From Genghis to Stalin, Mongolia, July 2014

The Mongols have helped fill many chapters of the history books but this was another empire that crumbled back to dust. The Huns originated from the Mongolian steppe and spread to conquer large sections of Eastern Europe (under Atila the Hun). The empire of Genghis Khan in the 13th century encompassed most of Asia reaching to Europe, with the ‘Mughal’ influences in India leading to inspired design and architecture such as the Taj Mahal. The Mongols were well positioned to control the Silk Road trade route for close to one thousand years.
Modern history for Mongolia has seen them in a geopolitical stranglehold- landlocked between China and Russia. After wresting their independence from Chinese Manchurian control they spent most of the 20th century as a puppet Soviet state submitting to the Stalinist purges which saw much of their culture and Buddhist religion destroyed. And so to dust.
But while the last millennium of Mongolian history has little to show for it the truly ancient marks left upon this land have excited me most.
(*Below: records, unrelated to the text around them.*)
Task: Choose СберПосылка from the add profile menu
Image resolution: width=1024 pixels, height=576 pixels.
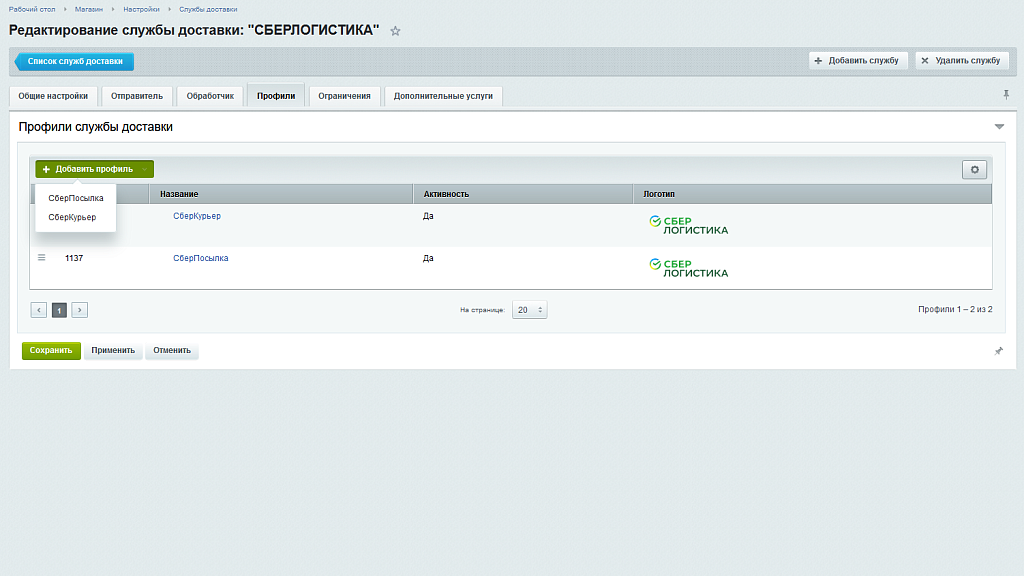Action: [x=76, y=198]
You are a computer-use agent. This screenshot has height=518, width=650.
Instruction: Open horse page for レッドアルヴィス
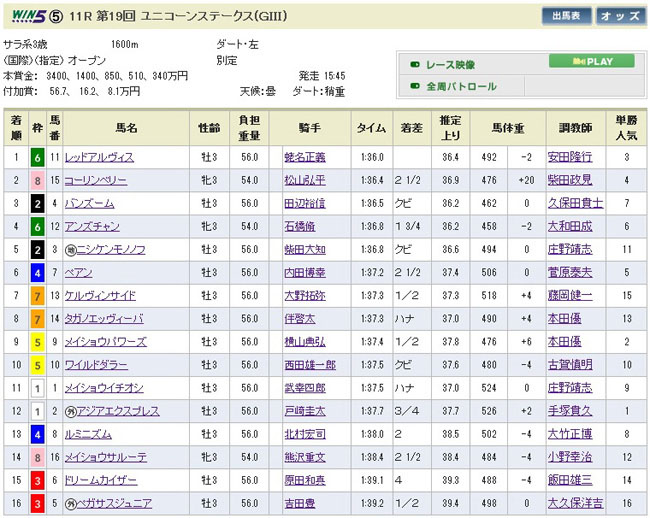click(98, 157)
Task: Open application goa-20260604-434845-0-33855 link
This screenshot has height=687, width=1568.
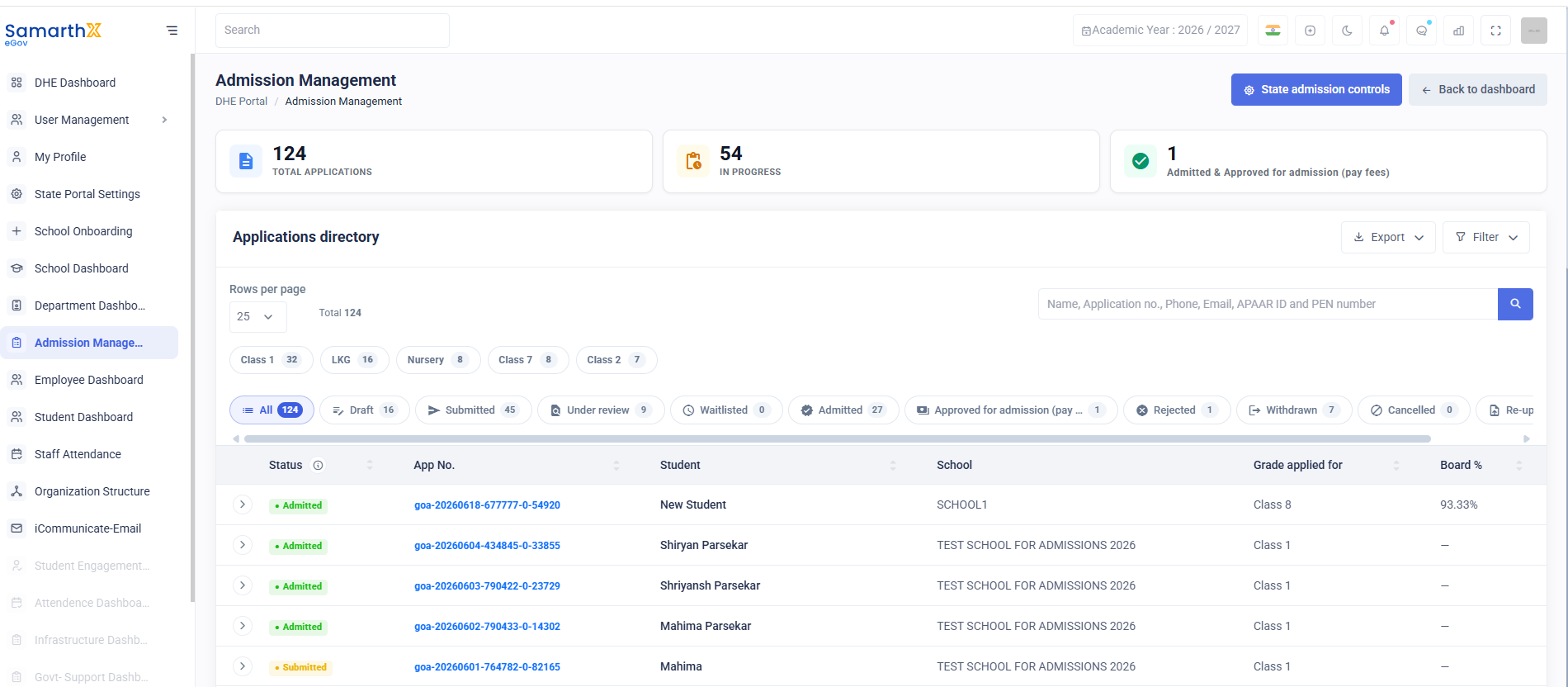Action: [x=487, y=546]
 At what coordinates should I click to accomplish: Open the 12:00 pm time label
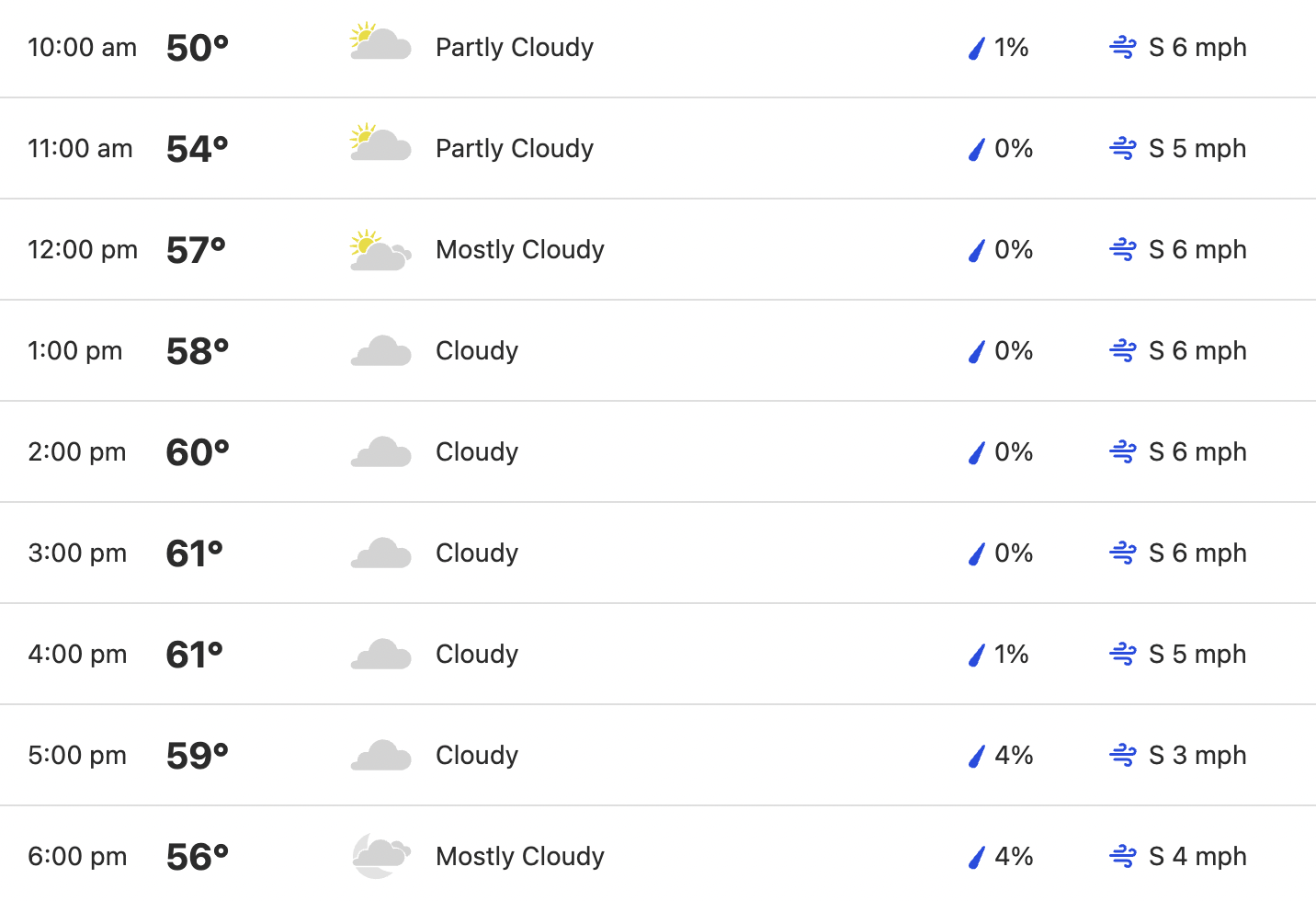point(83,250)
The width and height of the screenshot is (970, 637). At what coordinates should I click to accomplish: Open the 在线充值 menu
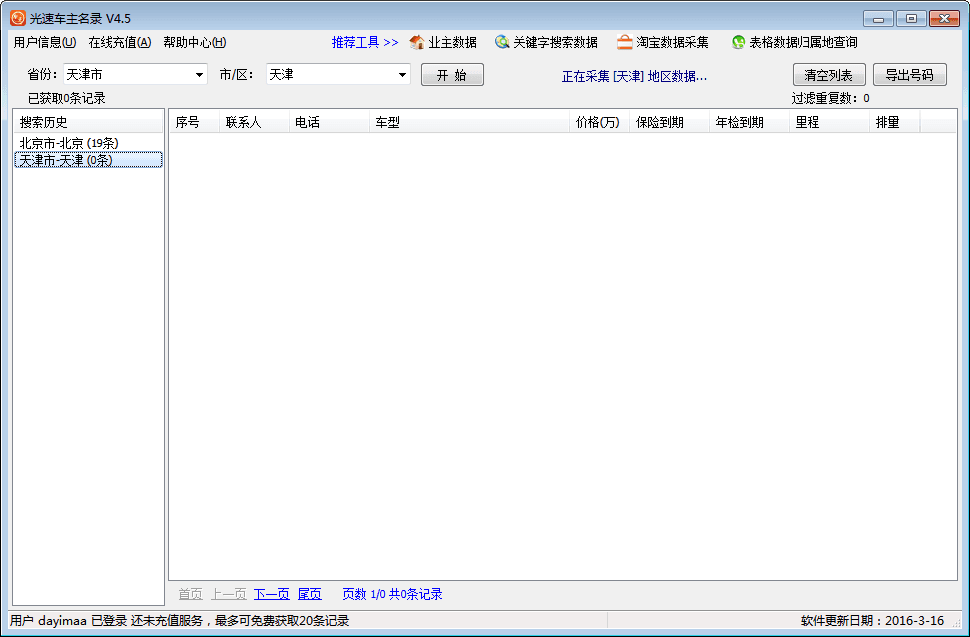[x=120, y=42]
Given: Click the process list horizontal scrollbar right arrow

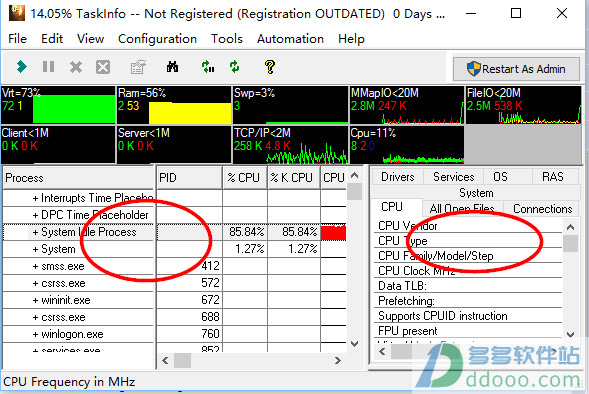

Bayanzag sandstone cliffs in the Gobi Desert remain one of the most important dinosaur graveyards in the world. Complete skeletons and dinosaur eggs have been unearthed (and now belong to some of the greatest natural history museums in America & Europe!) But still only a fraction of the fossils have been removed and to explore these flame red canyons means to stub your toe on a protoceratops tibia or to spot dinosaur bones jutting at odd angles from the sandstone walls.
I then stood incredulous at the little souvenir stall on top of the cliffs where the local herders sell arrowheads that they find on the steppe that date back to the Bronze Ages. A three thousand year old relic can be bought for a mere $10.
On our journey through Northern Mongolia we stopped in a long valley marked by a line of mysterious tall rectangular boulders. Etched with deer antlers the stones are burial stelae from shamanist tribes who lived around four thousand years ago.
It has been curious for a land with so rich a legacy of recent history to have but fossils and Bronze Age relics to mark the passage of time.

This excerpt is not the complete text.